Precious time with my husband, our dogs, our families brings me tremendous joy and peace. It is a balm that I find increasingly necessary in a world of my own choosing – a world of important work and human interaction on a daily basis.

 

Which is why my need to share Every Waking Moment and Every Fleeting Thought on social media and even this very blog has dramatically declined. Radical self care, personal creativity, knitting, gardening, reading, journaling, time alone each morning in prayer. Those hours populating my social media accounts have been replaced with daily habits that have proven far more satisfying and far more beneficial to my own wellbeing.

 

That’s not to say I still don’t find laughter and comfort and solace and hope in what all of you are sharing on social media. I am. These days I’m just far more selective about what I am sharing.

 

I have my dear friend Angel to thank for helping me find a morning prayer routine. She introduced me to the Prayerful Planner late last year. When 2017 became 2018, and I dove into the Bible each morning, I was called to reconsider my day’s priorities. And since then, my life has changed dramatically.

 

The Illustrated Faith community has brought me equal amounts of joy. The 100 Days of Bible Promises book was a creative exercise I gingerly joined back in April, and quickly found the melding of color and words to be inspirational. The book itself was a soft landing for so many emotions – emotions that I imagine you experience on a regular basis. Those one-hundred days changed me for the better, and I’m eager to continue on this journey.

 

And just yesterday I spent six hours blissfully alone in silence at the Rainforth Retreat Center. My morning hours were spent sprawled out on the most comfortable, oversized couch with coffee and in prayer. As a few passing thunderstorms moved through after lunch, I put the finishing touches on the manuscript for my next book. (More details on that coming soon. Promise. And fingers crossed.) At 2 p.m., I clicked send on an email to the publisher of my first book, Nerdy Thirty. It has been eight years since Nerdy Thirty was published, and it has taken as many years – if not more – to determine what my next foray into the book world would look like. Hammering out another collection of breezy essays could have easily come sooner, but it would not have been the book I wanted to write.

 

I needed to live life more, figure out the stories I wanted to share. Selfishly, I wanted my next book to be just for me. And it took me a while to determine what that looked like. But yesterday afternoon I landed on a collection of essays that I hope gives you a sense of where I have been and who I am becoming.

Want to read more often?


I’ve heard it from others and have said it countless times myself: “I just don’t have the time to sit and read a book.”

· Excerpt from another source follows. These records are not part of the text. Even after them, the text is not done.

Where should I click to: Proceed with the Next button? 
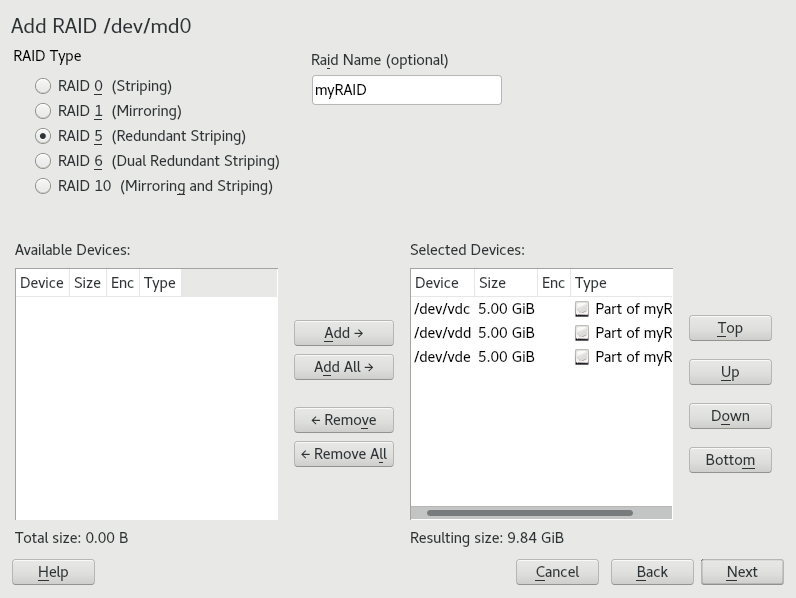[742, 572]
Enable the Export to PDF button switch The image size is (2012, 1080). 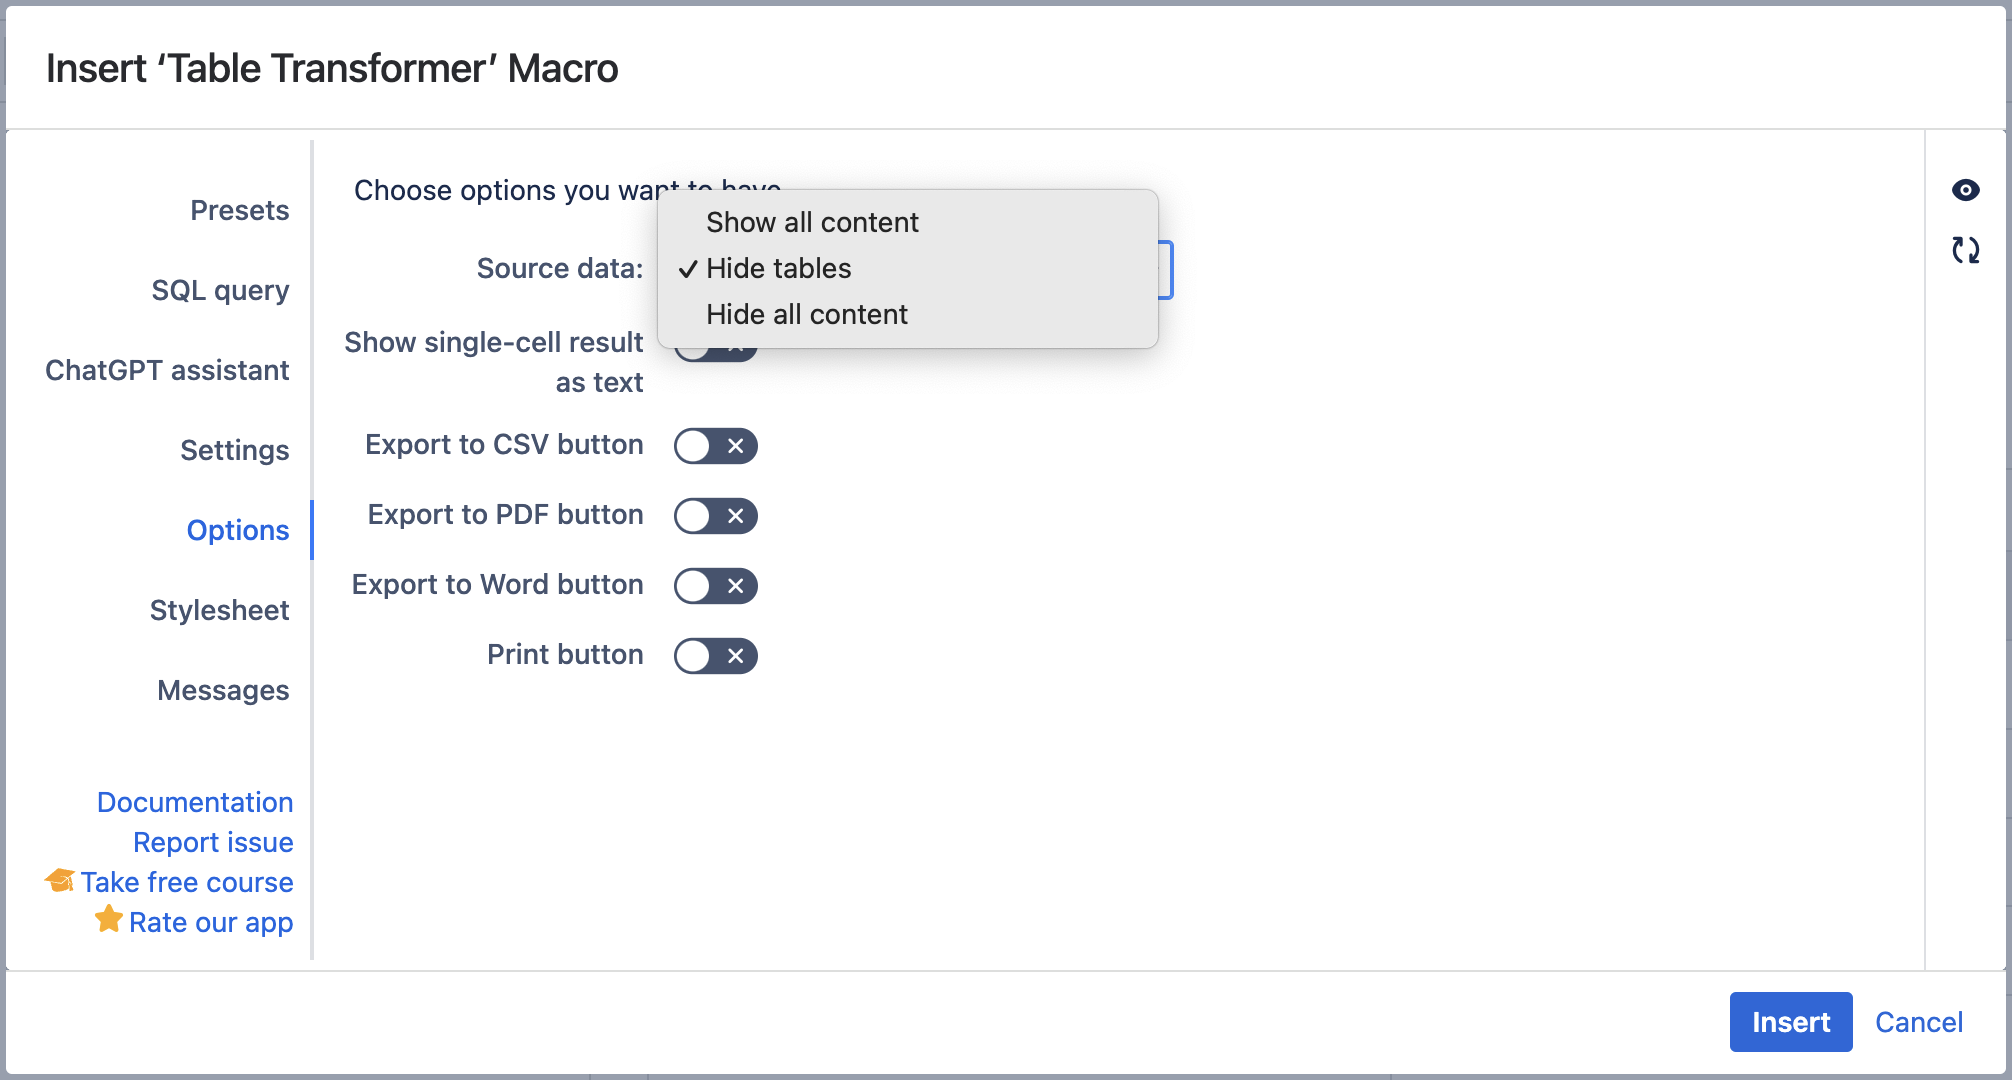click(x=715, y=516)
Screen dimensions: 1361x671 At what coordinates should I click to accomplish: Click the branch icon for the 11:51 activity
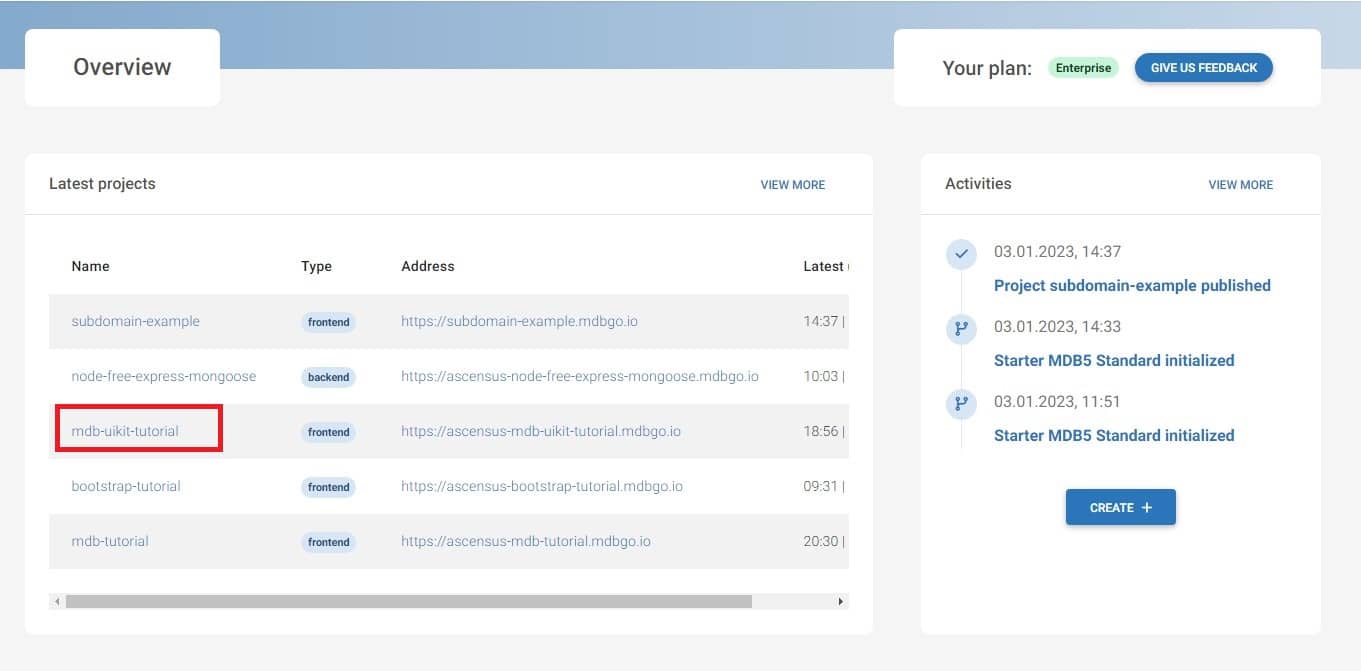(961, 404)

Listen, we’re all insanely and overwhelmingly busy with any number of professional commitments, passion projects, family and friends, get-togethers, and the like. Our free time flounders in a choppy sea thick with calendar alerts reminding us of something to do (or something we forgot to do).

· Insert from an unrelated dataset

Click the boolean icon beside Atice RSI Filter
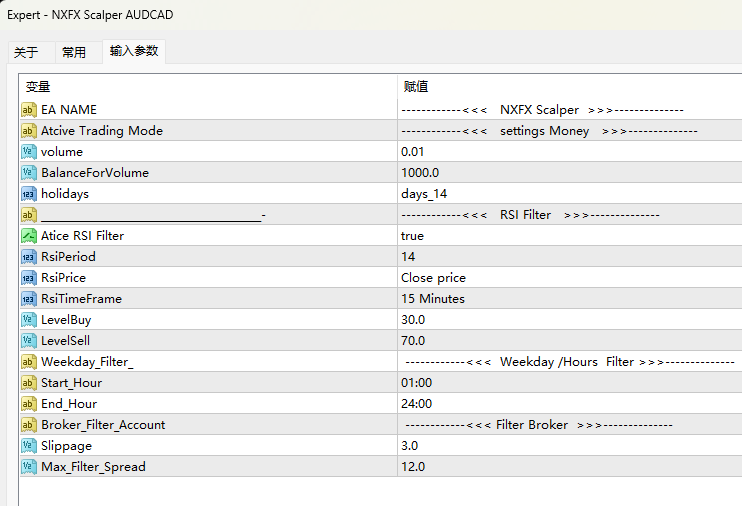 (29, 236)
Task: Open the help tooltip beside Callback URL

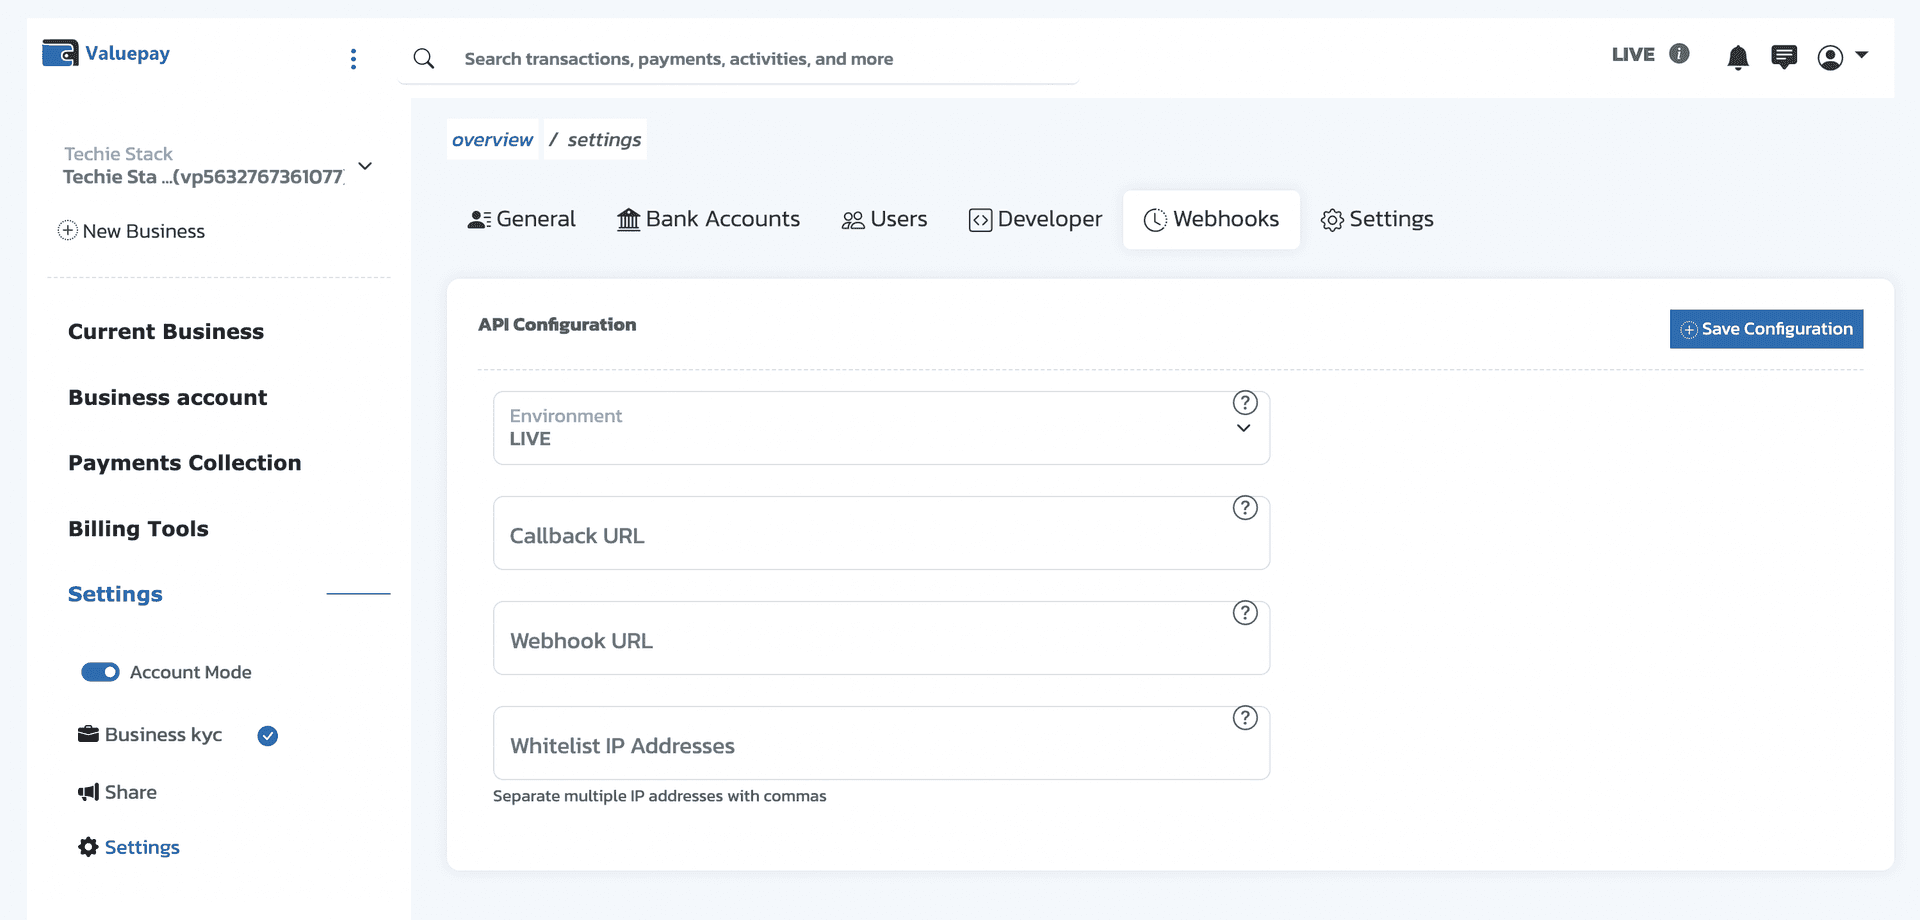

I work in a public library. You may think that in a four-story building teeming with books I’d be reading every day. And you’re right: I do read every day. However, it happens because I make it a priority. Of course, making something a priority means abandoning (or at least delaying) something else.


Blaming social media is too easy. What I instead find in my own life, and witness in strangers on a daily basis, is our absentminded behavior with our tech. Every hour, we blandly scroll through our social media feeds, our email, our text messages from two days ago. Those wasted moments really start to add up.


We know why we do this: we’re all stressed, and we need a mini mental vacation. But a few months ago, I started picking up a book and reading a page or two when I need a grown-up time-out.


I discovered that stepping away from social media allowed me to quickly clear my head, as well. The varied voices we hear from Facebook and Twitter can stay with us. A nonsensical post or tweet you read from a complete stranger can take up valuable space in your mind. And you may simmer on such unnecessary content without even knowing it; when instead, you could be feeding your brain with a great story.


“But Wendy,” you may be thinking (or saying, in which case I won’t judge you for speaking to a webpage), “you work in a library. Of course it’s okay for you to read at work. But that’s just not an option for me.”


>> Continue reading my latest Dogeared column, “Want to read more often? Treat yourself to mini mental vacations,” at COOP, an online lifestyle publication produced by Birdhouse Interior Design.

Reading is the Ultimate Perk


The email grabbed my attention like no coupon ever could.


“You’re eligible for a Klout Perk!” the subject line exclaimed in bold type. I immediately abandoned anything work-related. A quick, breathless scan, and I discovered my perk this time around was a book — I Am Pilgrim by Terry Hayes. (Klout, you know me too well!)


Crunching my recent social media posts led Klout computers to the correct assumption that I am a reader. Last March I became development director of the Omaha Public Library Foundation and, admittedly, have populated my Facebook and Twitter accounts with updates about my work at the library.


(What can I say? When I’m excited about something, I talk about it. A LOT.)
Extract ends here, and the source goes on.